INPUT FOR THIS TASK =
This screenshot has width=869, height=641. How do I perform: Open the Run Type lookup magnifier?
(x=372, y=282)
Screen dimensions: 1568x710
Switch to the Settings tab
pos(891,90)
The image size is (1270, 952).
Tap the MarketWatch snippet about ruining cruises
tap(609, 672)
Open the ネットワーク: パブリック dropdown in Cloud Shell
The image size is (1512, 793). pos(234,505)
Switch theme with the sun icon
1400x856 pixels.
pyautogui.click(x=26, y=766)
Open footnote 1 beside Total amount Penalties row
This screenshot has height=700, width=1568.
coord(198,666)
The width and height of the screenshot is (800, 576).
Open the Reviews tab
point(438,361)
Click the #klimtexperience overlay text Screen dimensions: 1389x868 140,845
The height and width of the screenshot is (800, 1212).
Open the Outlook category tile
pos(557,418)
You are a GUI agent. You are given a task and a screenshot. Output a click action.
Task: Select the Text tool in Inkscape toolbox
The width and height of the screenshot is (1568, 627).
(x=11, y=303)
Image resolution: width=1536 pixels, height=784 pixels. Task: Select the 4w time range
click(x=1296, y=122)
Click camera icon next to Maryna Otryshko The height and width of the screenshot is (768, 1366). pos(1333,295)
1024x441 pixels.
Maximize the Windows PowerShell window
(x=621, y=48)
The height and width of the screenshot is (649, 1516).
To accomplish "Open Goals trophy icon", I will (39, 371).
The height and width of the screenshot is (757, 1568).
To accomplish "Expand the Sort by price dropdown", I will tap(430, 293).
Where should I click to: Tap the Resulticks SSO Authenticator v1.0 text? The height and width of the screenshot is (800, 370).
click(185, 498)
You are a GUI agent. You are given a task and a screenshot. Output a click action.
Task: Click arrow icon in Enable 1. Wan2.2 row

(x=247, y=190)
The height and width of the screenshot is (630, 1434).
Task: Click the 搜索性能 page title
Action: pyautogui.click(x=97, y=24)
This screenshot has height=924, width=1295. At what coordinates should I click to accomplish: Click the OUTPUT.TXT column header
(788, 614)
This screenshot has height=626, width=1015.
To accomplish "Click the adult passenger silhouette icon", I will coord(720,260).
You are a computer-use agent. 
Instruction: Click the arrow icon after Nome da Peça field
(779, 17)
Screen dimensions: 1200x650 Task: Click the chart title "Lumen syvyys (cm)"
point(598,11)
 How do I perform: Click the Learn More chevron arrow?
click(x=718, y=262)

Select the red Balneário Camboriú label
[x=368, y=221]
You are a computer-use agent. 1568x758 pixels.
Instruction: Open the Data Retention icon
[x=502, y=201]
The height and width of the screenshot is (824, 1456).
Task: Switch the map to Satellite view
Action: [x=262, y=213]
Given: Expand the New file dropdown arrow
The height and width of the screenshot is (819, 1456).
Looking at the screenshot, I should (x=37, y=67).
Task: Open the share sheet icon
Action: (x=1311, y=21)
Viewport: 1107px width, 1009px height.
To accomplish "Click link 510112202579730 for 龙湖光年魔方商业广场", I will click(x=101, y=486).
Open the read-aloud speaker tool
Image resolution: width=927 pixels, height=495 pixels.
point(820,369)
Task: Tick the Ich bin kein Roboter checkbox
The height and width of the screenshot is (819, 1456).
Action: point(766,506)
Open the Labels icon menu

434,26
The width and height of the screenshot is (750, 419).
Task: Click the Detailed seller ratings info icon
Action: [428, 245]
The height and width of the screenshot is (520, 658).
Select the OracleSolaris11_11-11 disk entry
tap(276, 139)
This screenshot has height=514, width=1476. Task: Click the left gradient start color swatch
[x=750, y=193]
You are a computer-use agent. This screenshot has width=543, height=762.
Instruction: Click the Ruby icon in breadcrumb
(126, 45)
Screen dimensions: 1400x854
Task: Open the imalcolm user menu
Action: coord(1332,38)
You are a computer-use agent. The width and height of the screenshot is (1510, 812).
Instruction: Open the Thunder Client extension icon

TASK PROMPT = Copy every line of the listing above word for word.

ANSWER TO THE EXERCISE =
This screenshot has width=869, height=641. How do I perform: Open the Run Type lookup magnifier?
(x=372, y=282)
Screen dimensions: 1568x710
Switch to the Settings tab
pos(891,90)
The image size is (1270, 952).
Tap the MarketWatch snippet about ruining cruises
tap(609, 672)
Open the ネットワーク: パブリック dropdown in Cloud Shell
The image size is (1512, 793). pos(234,505)
Switch theme with the sun icon
1400x856 pixels.
pyautogui.click(x=26, y=766)
Open footnote 1 beside Total amount Penalties row
This screenshot has height=700, width=1568.
coord(198,666)
The width and height of the screenshot is (800, 576).
Open the Reviews tab
point(438,361)
Click the #klimtexperience overlay text Screen dimensions: 1389x868 140,845
The height and width of the screenshot is (800, 1212).
Open the Outlook category tile
pos(557,418)
You are a GUI agent. You are given a task and a screenshot. Output a click action.
Task: Select the Text tool in Inkscape toolbox
The width and height of the screenshot is (1568, 627).
(x=11, y=303)
Image resolution: width=1536 pixels, height=784 pixels. Task: Select the 4w time range
click(x=1296, y=122)
Click camera icon next to Maryna Otryshko The height and width of the screenshot is (768, 1366). pos(1333,295)
1024x441 pixels.
Maximize the Windows PowerShell window
(x=621, y=48)
The height and width of the screenshot is (649, 1516).
To accomplish "Open Goals trophy icon", I will (39, 371).
The height and width of the screenshot is (757, 1568).
To accomplish "Expand the Sort by price dropdown", I will tap(430, 293).
Where should I click to: Tap the Resulticks SSO Authenticator v1.0 text? The height and width of the screenshot is (800, 370).
click(185, 498)
You are a GUI agent. You are given a task and a screenshot. Output a click action.
Task: Click arrow icon in Enable 1. Wan2.2 row

(x=247, y=190)
The height and width of the screenshot is (630, 1434).
Task: Click the 搜索性能 page title
Action: pyautogui.click(x=97, y=24)
This screenshot has height=924, width=1295. At what coordinates should I click to accomplish: Click the OUTPUT.TXT column header
(788, 614)
This screenshot has height=626, width=1015.
To accomplish "Click the adult passenger silhouette icon", I will coord(720,260).
You are a computer-use agent. 
Instruction: Click the arrow icon after Nome da Peça field
(779, 17)
Screen dimensions: 1200x650 Task: Click the chart title "Lumen syvyys (cm)"
point(598,11)
 How do I perform: Click the Learn More chevron arrow?
click(x=718, y=262)

Select the red Balneário Camboriú label
[x=368, y=221]
You are a computer-use agent. 1568x758 pixels.
Instruction: Open the Data Retention icon
[x=502, y=201]
The height and width of the screenshot is (824, 1456).
Task: Switch the map to Satellite view
Action: [x=262, y=213]
Given: Expand the New file dropdown arrow
The height and width of the screenshot is (819, 1456).
Looking at the screenshot, I should (x=37, y=67).
Task: Open the share sheet icon
Action: (x=1311, y=21)
Viewport: 1107px width, 1009px height.
To accomplish "Click link 510112202579730 for 龙湖光年魔方商业广场", I will click(x=101, y=486).
Open the read-aloud speaker tool
Image resolution: width=927 pixels, height=495 pixels.
point(820,369)
Task: Tick the Ich bin kein Roboter checkbox
The height and width of the screenshot is (819, 1456).
Action: point(766,506)
Open the Labels icon menu

434,26
The width and height of the screenshot is (750, 419).
Task: Click the Detailed seller ratings info icon
Action: [428, 245]
The height and width of the screenshot is (520, 658).
Select the OracleSolaris11_11-11 disk entry
tap(276, 139)
This screenshot has height=514, width=1476. Task: Click the left gradient start color swatch
[x=750, y=193]
You are a computer-use agent. This screenshot has width=543, height=762.
Instruction: Click the Ruby icon in breadcrumb
(126, 45)
Screen dimensions: 1400x854
Task: Open the imalcolm user menu
Action: coord(1332,38)
You are a computer-use agent. The width and height of the screenshot is (1510, 812).
Instruction: Open the Thunder Client extension icon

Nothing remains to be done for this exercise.